Career
Mississippi Liu prefers to lead the solitary life of an intellectual. However, being the wife of an oft-imprisoned activist, she has been forced to act as his proxy in the public arena. She has been described as her husband"s "most important link to the outside world." Because she is the wife of one of China"s most prominent human rights advocates, she also personally experiences pressures from Chinese authorities for publicly voicing opinions.
Since his arrest, she has lived under constant surveillance.

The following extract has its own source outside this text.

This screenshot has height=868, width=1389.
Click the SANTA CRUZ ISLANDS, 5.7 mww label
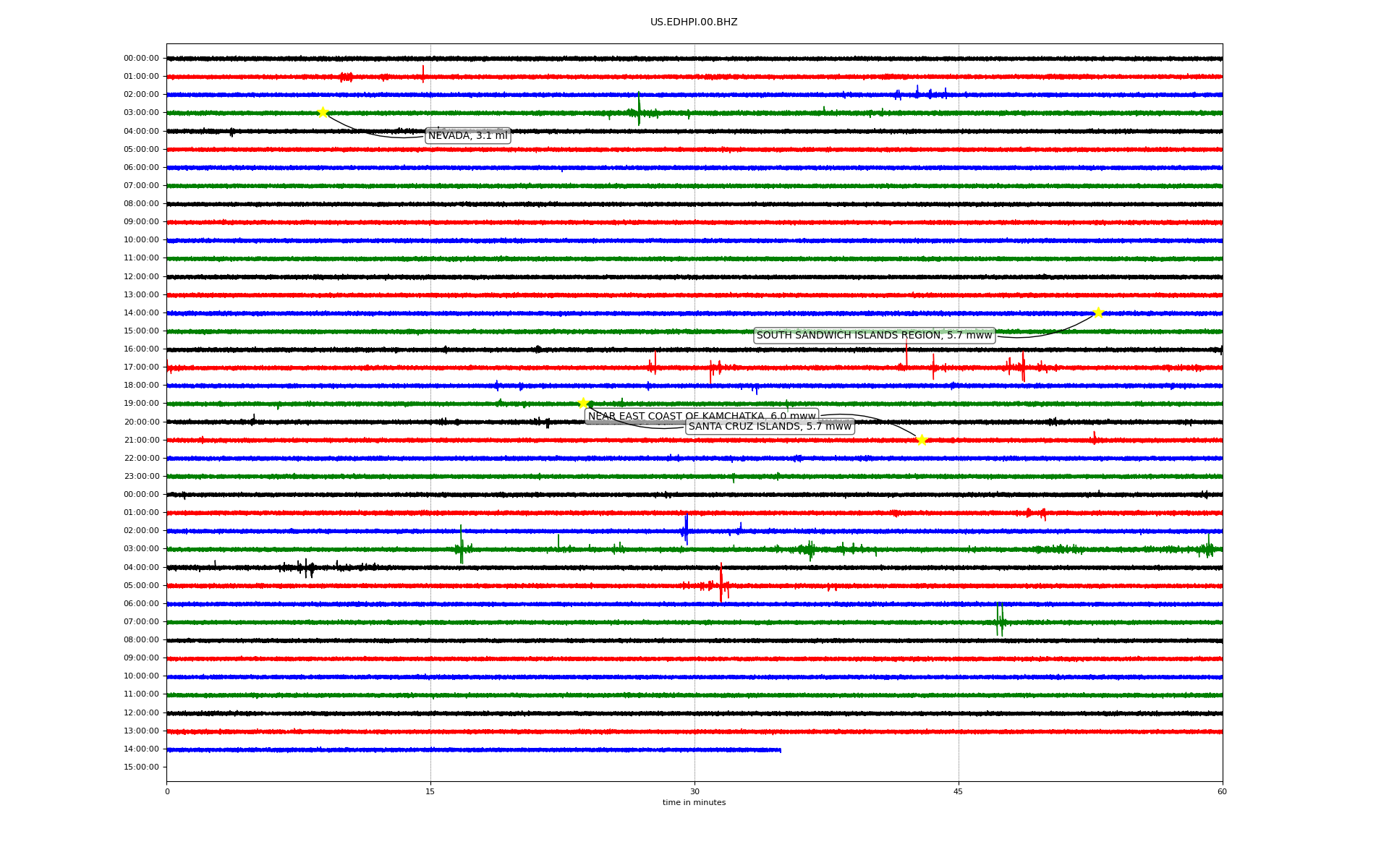point(770,427)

Despite the pressures, she attempts to retain a life of normality. After initially heeding her pleas, he went forward anyway, immersing himself for three years drafting and re-drafting the document, which he later persuaded more than 300 prominent workers, Chinese Communist Party members, and intellectuals, to sign.
The document was later "signed" by 10,000 users on the Internet. After visiting him, however, she was placed under house arrest and her mobile number deactivated.
On April 23, 2013, she was allowed out to see her brother"s trial.
Many feel that the trial was politically motivated. They said that the purported dispute had been resolved, but was brought back into court for some reason. Some assert that this trial is therefore an act of attempted intimidation by the government in order to silence Liu Xia even further.
During her brief stint out of her house, where she is allowed no internet, no phone, and few visitors, she found a welcoming crowd waiting for her.
She shouted to them, "Tell everybody that I"m not free". "I love you. I miss you.".
And she blew kisses. On November 19, 2013, she filed an appeal for Liu Xiaobo"s retrial.
A move that"s been called "extraordinary" because the action could refocus the world"s attention on China"s human rights record. (See List of prisons in Liaoning)
lieutenant is the only exhibition of Liu Xia"s photographic work in the United States.